# Jig help



## jkstewart1 (Dec 14, 2005)

I'm ready to try to rout my own HO track. I go back and forth in my mind on using tie wire or copper tape. Only routing one slot has it's appeal, but the tie wire sounds like an easier way to get the power to my cars. My question is, how should I go about building a jig for cutting the slots for the wire? What do I use for pins to go in the track slot? How far away do I place them from each other to get accurate cuts on curves and in the straights?
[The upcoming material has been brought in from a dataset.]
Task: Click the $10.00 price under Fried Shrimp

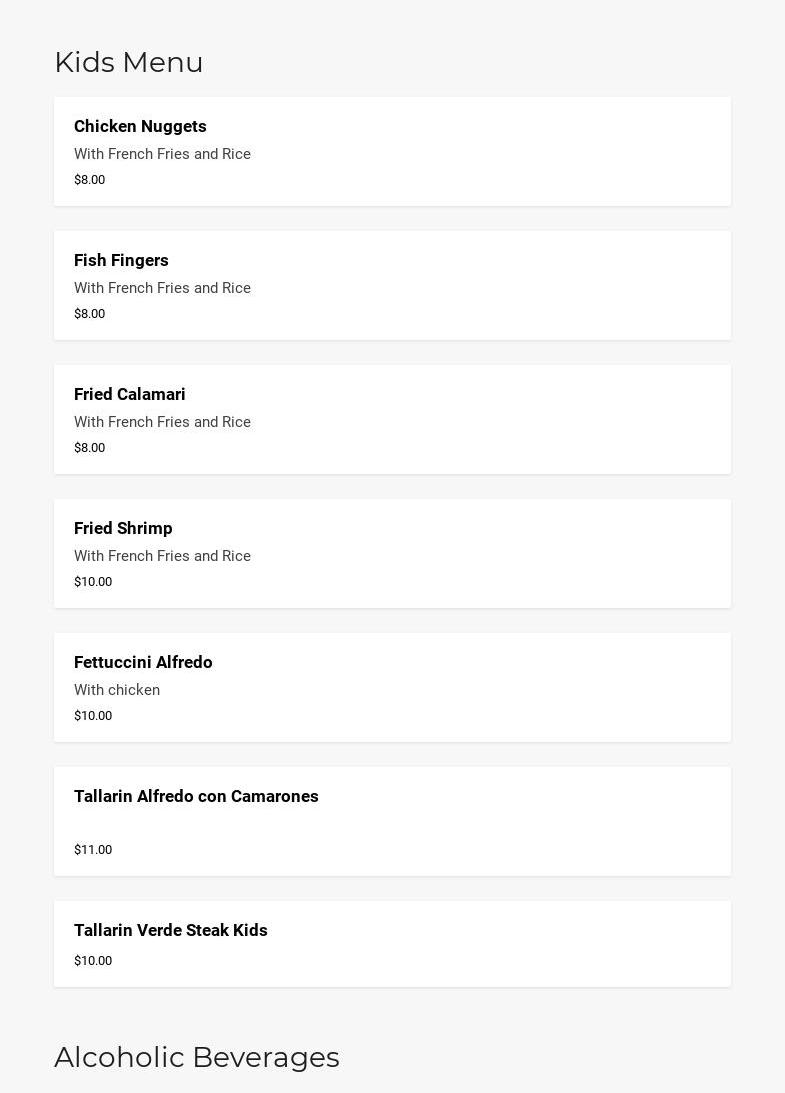Action: point(93,582)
Any and all advice on creating jigs would be helpful.

Thanks,

John

Another thing... if I use rebar wire, can I still run two of my 1/32 cars on my 4 lane HO track?


----------



## RickP (May 15, 2002)

When I routed the power slots, I made a jig of plexiglass. It mounted to the base of the router and has a hole in the center for the bit. I measured out from it the distance I wanted for the power slots and drilled and glued in 2 nail/brads. I think they were 18 gauge. The three holes (tool and 2 nails) makes kind of like a triangle. The nails are only about an inch apart.  These nails are set to a height that will not bottom out in the guide slot. This gives you the offset for the power slot. Run the router one way around and the flip it to the other side and go the other way, thus, two power slots. Using two points in the guide slot will keep you "square", so the spacing to the power slots is consistant.
Once again, you should probably test these things on a small layout. I tried the tie wire thing and couldn't keep the wire in the slot. My slot was larger then 1/16", I think because the single flute bit I was using was not accurate. I'm hoping to use electrican fish tape when I get back in the basement for fall/winter.

Rick


----------



## jkstewart1 (Dec 14, 2005)

Is the fish tape used flat or stood on edge? Obviously the edge requires a deeper slot, but would probably be "more firm" in placement.


----------



## Hilltop Raceway (Feb 12, 2006)

*routed track*

For the pins in the base, use a dremmel cut off wheel and cut them from an AFX front axel or Tyco axel. They are hard, smooth, and will not bend. You don't want the router to hang on anything when it is moving. Always "push" the router.
The fishtape stands on end. You cannot lay it flat as it will not bend for your turns. The fishtape works great!!! Hope this helps some,
 Randy


----------



## f1nutz (Mar 26, 2007)

If you use copper tape for an HO track you will need to use 1/32 style braided pickup brushes soldered to the bottom of your stock pickup shoe or a slide guide (HO guide similar to 1/32 style). I have used small size desoldering braid. Stock HO pickup shoes will not pick up electricity very well on copper tape.
I built a routed oval with the idea of running different scales on the track. It had 6 lanes HO spacing which could be used alternately for 3 lanes of 1/32 or 1/24. I taped one lane and found the tape did not work well with stock HO cars.


----------



## wm_brant (Nov 21, 2004)

John --

I have some information about routed HO tracks in my blog, which you can find here. 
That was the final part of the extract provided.